Gérald Sfez, Logiques du vif. Lyotard en éclaireur, Paris, Hermann, 2016, p. 290.
Hélène Merlin-Kajman
05/05/2018
Plus haut, dans une note (p. 90), Gérald Sfez a cité une phrase de Malraux pour souligner sa proximité avec Lyotard : « Notre culture n’est pas faite de passés conciliés, mais de parts inconciliables de passé. […] Qu’échangeraient, au bord du Styx, Aristote et les prophètes d’Israël, sinon des injures ? ».
Mais, explique Gérald Sfez, Malraux appelle de ses vœux une réconciliation dans un humanisme encore à concevoir. Pas Lyotard. Car pour ce dernier, l’inconcilié est d’abord en nous – de la désolation en partage.
Et c’est d’abord ce différend qu’il convient de ne pas étouffer en litige.

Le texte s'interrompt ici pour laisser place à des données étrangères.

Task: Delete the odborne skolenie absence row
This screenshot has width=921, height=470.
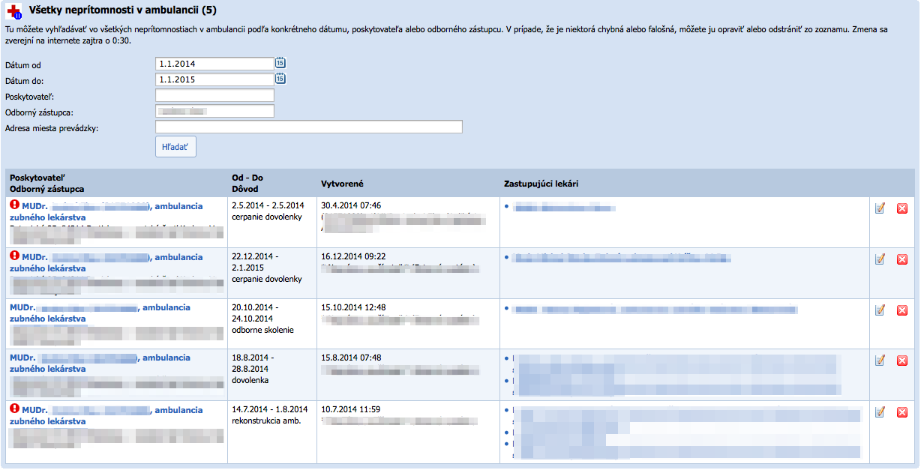Action: tap(902, 310)
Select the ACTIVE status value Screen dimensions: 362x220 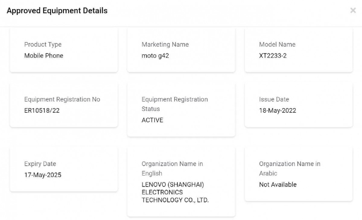click(x=152, y=120)

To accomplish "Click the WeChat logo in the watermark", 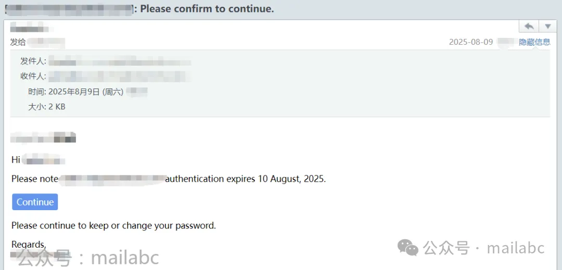I will (x=407, y=248).
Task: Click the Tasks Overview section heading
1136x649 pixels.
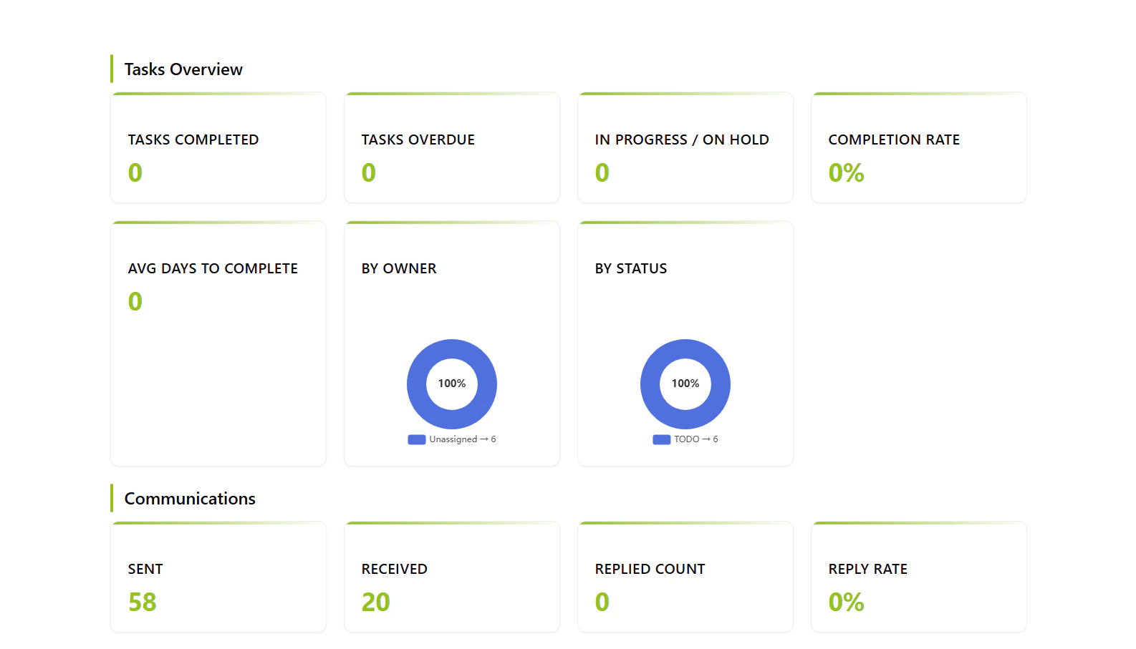Action: pos(183,69)
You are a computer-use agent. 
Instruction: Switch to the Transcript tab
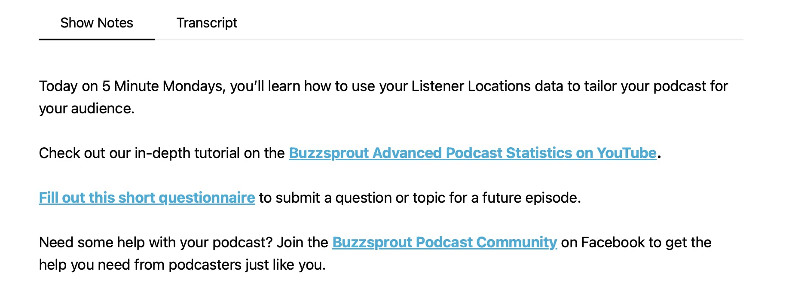207,23
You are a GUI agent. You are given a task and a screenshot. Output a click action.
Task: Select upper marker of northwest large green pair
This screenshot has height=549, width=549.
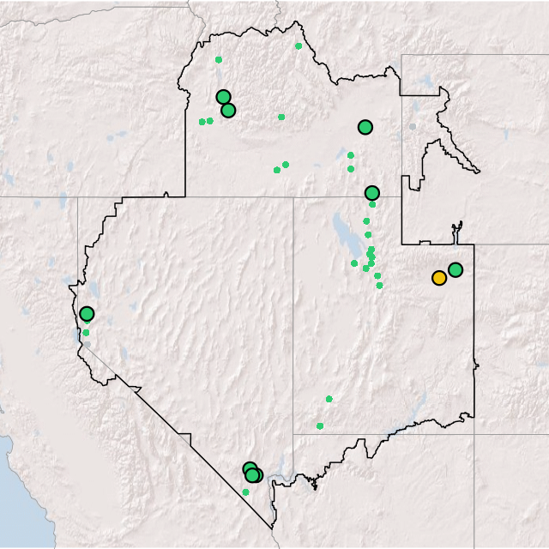[x=223, y=97]
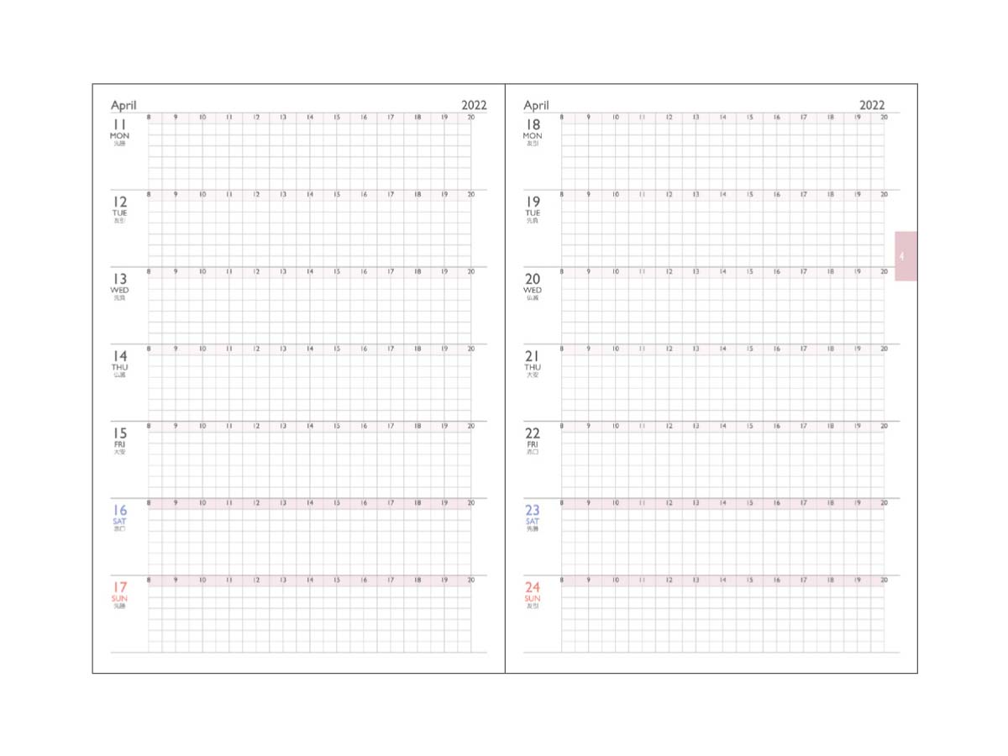Click the 12 hour marker in Monday 11 row
1008x756 pixels.
pos(256,118)
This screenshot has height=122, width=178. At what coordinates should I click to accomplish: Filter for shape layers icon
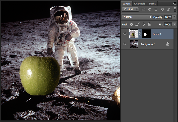pos(162,9)
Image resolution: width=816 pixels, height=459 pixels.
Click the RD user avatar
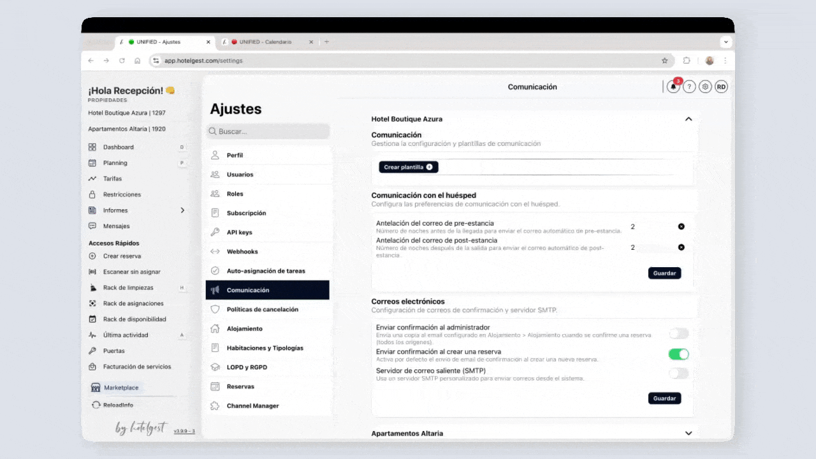721,87
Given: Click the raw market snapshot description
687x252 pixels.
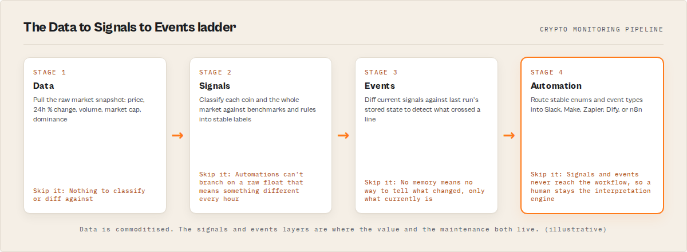Looking at the screenshot, I should click(x=92, y=109).
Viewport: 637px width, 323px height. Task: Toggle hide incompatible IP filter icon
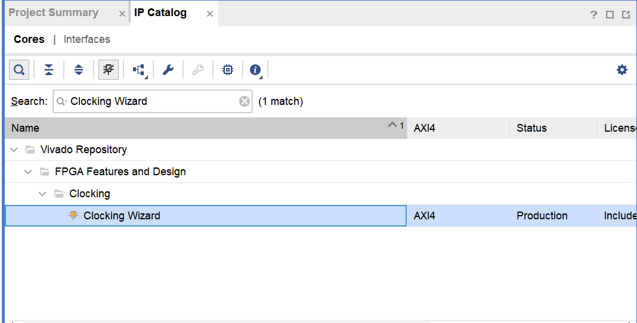pos(109,70)
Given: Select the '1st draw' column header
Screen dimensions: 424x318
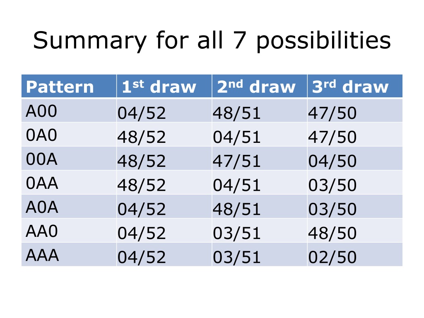Looking at the screenshot, I should [x=164, y=86].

Je comprends donc qu’il convient de lire ensemble Aristote et les prophètes d’Israël (et tant d’autres…) en écoutant leur différend sans jamais le réduire en litige : et je comprends encore qu’il s’agit là d’un exercice intérieur avant d’être celui d’un jugement portant sur le monde « extérieur ».
On ne débattrait, on ne se disputerait, on n’agirait (car on doit agir) que sur fond de ce vacillement – tandis que nulle transitionnalité ne se donnerait pour but de le stabiliser harmonieusement.
Ce qui fait figure bien sûr.
… Les litiges ne sont jamais bons s’ils créent plus de différends qu’ils n’en résolvent – différends qu’ils ne résolvent jamais, de toute façon, qu’en laissant intacts des bribes des anciens torts ou en en recréant de nouveaux…
Et cela n’est « digérable » qu’à condition de partager la désolation…
[1] « Ce que dicte l’enfance » (Note. HMK).
[2] Jean-François Lyotard, Lectures d’enfance, Galilée, 1991, p. 76.